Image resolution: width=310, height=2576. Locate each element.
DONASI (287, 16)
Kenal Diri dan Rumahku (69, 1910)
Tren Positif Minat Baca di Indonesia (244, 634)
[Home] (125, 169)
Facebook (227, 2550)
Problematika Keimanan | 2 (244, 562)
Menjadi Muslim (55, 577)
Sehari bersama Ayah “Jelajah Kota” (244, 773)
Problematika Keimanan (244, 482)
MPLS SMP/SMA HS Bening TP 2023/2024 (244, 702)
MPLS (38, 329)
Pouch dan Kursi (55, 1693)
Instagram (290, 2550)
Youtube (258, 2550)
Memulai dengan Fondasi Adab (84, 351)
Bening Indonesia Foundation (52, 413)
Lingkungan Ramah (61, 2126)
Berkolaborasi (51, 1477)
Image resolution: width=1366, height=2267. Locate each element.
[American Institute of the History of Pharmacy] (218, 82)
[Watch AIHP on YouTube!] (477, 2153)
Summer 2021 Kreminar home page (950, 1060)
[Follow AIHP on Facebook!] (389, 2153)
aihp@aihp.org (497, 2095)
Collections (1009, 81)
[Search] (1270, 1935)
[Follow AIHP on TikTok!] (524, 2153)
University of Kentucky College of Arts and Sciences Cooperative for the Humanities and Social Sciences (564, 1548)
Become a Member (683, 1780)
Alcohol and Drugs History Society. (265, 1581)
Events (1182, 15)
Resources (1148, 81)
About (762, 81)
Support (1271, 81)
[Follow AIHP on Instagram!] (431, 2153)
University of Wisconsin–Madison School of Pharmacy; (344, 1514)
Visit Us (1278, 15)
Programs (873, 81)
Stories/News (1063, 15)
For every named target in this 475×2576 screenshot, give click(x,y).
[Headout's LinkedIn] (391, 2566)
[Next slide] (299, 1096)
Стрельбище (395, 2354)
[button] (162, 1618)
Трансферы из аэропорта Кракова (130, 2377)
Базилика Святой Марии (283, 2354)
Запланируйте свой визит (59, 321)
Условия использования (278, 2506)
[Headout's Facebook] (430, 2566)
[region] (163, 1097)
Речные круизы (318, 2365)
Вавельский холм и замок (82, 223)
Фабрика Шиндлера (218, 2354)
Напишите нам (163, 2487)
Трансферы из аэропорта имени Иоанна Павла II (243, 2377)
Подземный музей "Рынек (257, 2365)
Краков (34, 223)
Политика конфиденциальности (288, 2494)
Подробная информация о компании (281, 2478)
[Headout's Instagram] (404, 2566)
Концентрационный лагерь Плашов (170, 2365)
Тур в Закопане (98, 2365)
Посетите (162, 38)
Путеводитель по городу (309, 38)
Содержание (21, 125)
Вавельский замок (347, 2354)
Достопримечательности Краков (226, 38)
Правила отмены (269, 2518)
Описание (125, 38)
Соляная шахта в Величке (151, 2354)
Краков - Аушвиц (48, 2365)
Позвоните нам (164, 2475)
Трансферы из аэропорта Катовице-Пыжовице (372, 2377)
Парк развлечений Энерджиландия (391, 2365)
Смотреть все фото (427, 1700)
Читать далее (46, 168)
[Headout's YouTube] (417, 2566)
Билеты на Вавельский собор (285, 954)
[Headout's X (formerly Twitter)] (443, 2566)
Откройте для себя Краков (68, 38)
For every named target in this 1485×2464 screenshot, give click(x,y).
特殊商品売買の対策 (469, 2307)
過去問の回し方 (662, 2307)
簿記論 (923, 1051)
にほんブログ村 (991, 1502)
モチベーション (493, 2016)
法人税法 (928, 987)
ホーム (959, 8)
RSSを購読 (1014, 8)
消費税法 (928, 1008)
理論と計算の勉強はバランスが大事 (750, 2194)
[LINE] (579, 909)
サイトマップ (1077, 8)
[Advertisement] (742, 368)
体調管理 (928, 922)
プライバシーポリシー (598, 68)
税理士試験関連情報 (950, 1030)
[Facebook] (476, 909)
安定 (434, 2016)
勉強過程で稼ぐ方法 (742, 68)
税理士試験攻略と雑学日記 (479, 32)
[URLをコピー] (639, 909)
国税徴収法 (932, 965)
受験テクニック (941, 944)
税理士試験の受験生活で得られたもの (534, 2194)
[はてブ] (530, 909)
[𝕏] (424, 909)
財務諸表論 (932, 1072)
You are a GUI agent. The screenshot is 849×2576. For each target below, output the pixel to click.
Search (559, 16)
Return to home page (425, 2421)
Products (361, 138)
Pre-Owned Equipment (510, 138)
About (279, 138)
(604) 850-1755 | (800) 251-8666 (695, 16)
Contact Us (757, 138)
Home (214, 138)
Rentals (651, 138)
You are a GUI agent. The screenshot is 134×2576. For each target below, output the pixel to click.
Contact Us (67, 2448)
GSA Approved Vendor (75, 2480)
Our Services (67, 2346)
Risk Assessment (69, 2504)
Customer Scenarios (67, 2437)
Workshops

What the exercise asks: Transcribe all the material, making sure each line matches the original.

Output for this task:
Image resolution: width=310, height=2576. Locate each element.
DONASI (287, 16)
Kenal Diri dan Rumahku (69, 1910)
Tren Positif Minat Baca di Indonesia (244, 634)
[Home] (125, 169)
Facebook (227, 2550)
Problematika Keimanan | 2 (244, 562)
Menjadi Muslim (55, 577)
Sehari bersama Ayah “Jelajah Kota” (244, 773)
Problematika Keimanan (244, 482)
MPLS SMP/SMA HS Bening TP 2023/2024 (244, 702)
MPLS (38, 329)
Pouch dan Kursi (55, 1693)
Instagram (290, 2550)
Youtube (258, 2550)
Memulai dengan Fondasi Adab (84, 351)
Bening Indonesia Foundation (52, 413)
Lingkungan Ramah (61, 2126)
Berkolaborasi (51, 1477)
Image resolution: width=1366, height=2267. Locate each element.
[American Institute of the History of Pharmacy] (218, 82)
[Watch AIHP on YouTube!] (477, 2153)
Summer 2021 Kreminar home page (950, 1060)
[Follow AIHP on Facebook!] (389, 2153)
aihp@aihp.org (497, 2095)
Collections (1009, 81)
[Search] (1270, 1935)
[Follow AIHP on TikTok!] (524, 2153)
University of Kentucky College of Arts and Sciences Cooperative for the Humanities and Social Sciences (564, 1548)
Become a Member (683, 1780)
Alcohol and Drugs History Society. (265, 1581)
Events (1182, 15)
Resources (1148, 81)
About (762, 81)
Support (1271, 81)
[Follow AIHP on Instagram!] (431, 2153)
University of Wisconsin–Madison School of Pharmacy; (344, 1514)
Visit Us (1278, 15)
Programs (873, 81)
Stories/News (1063, 15)
For every named target in this 475×2576 screenshot, give click(x,y).
[Headout's LinkedIn] (391, 2566)
[Next slide] (299, 1096)
Стрельбище (395, 2354)
[button] (162, 1618)
Трансферы из аэропорта Кракова (130, 2377)
Базилика Святой Марии (283, 2354)
Запланируйте свой визит (59, 321)
Условия использования (278, 2506)
[Headout's Facebook] (430, 2566)
[region] (163, 1097)
Речные круизы (318, 2365)
Вавельский холм и замок (82, 223)
Фабрика Шиндлера (218, 2354)
Напишите нам (163, 2487)
Трансферы из аэропорта имени Иоанна Павла II (243, 2377)
Подземный музей "Рынек (257, 2365)
Краков (34, 223)
Политика конфиденциальности (288, 2494)
Подробная информация о компании (281, 2478)
[Headout's Instagram] (404, 2566)
Концентрационный лагерь Плашов (170, 2365)
Тур в Закопане (98, 2365)
Посетите (162, 38)
Путеводитель по городу (309, 38)
Содержание (21, 125)
Вавельский замок (347, 2354)
Достопримечательности Краков (226, 38)
Правила отмены (269, 2518)
Описание (125, 38)
Соляная шахта в Величке (151, 2354)
Краков - Аушвиц (48, 2365)
Позвоните нам (164, 2475)
Трансферы из аэропорта Катовице-Пыжовице (372, 2377)
Парк развлечений Энерджиландия (391, 2365)
Смотреть все фото (427, 1700)
Читать далее (46, 168)
[Headout's YouTube] (417, 2566)
Билеты на Вавельский собор (285, 954)
[Headout's X (formerly Twitter)] (443, 2566)
Откройте для себя Краков (68, 38)
For every named target in this 1485×2464 screenshot, give click(x,y).
特殊商品売買の対策 (469, 2307)
過去問の回し方 (662, 2307)
簿記論 (923, 1051)
にほんブログ村 (991, 1502)
モチベーション (493, 2016)
法人税法 (928, 987)
ホーム (959, 8)
RSSを購読 (1014, 8)
消費税法 (928, 1008)
理論と計算の勉強はバランスが大事 (750, 2194)
[LINE] (579, 909)
サイトマップ (1077, 8)
[Advertisement] (742, 368)
体調管理 (928, 922)
プライバシーポリシー (598, 68)
税理士試験関連情報 (950, 1030)
[Facebook] (476, 909)
安定 (434, 2016)
勉強過程で稼ぐ方法 (742, 68)
税理士試験攻略と雑学日記 (479, 32)
[URLをコピー] (639, 909)
国税徴収法 (932, 965)
受験テクニック (941, 944)
税理士試験の受験生活で得られたもの (534, 2194)
[はてブ] (530, 909)
[𝕏] (424, 909)
財務諸表論 (932, 1072)
You are a GUI agent. The screenshot is 849×2576. For each target below, output the pixel to click.
Search (559, 16)
Return to home page (425, 2421)
Products (361, 138)
Pre-Owned Equipment (510, 138)
About (279, 138)
(604) 850-1755 | (800) 251-8666 (695, 16)
Contact Us (757, 138)
Home (214, 138)
Rentals (651, 138)
You are a GUI agent. The screenshot is 134×2576. For each target below, output the pixel to click.
Contact Us (67, 2448)
GSA Approved Vendor (75, 2480)
Our Services (67, 2346)
Risk Assessment (69, 2504)
Customer Scenarios (67, 2437)
Workshops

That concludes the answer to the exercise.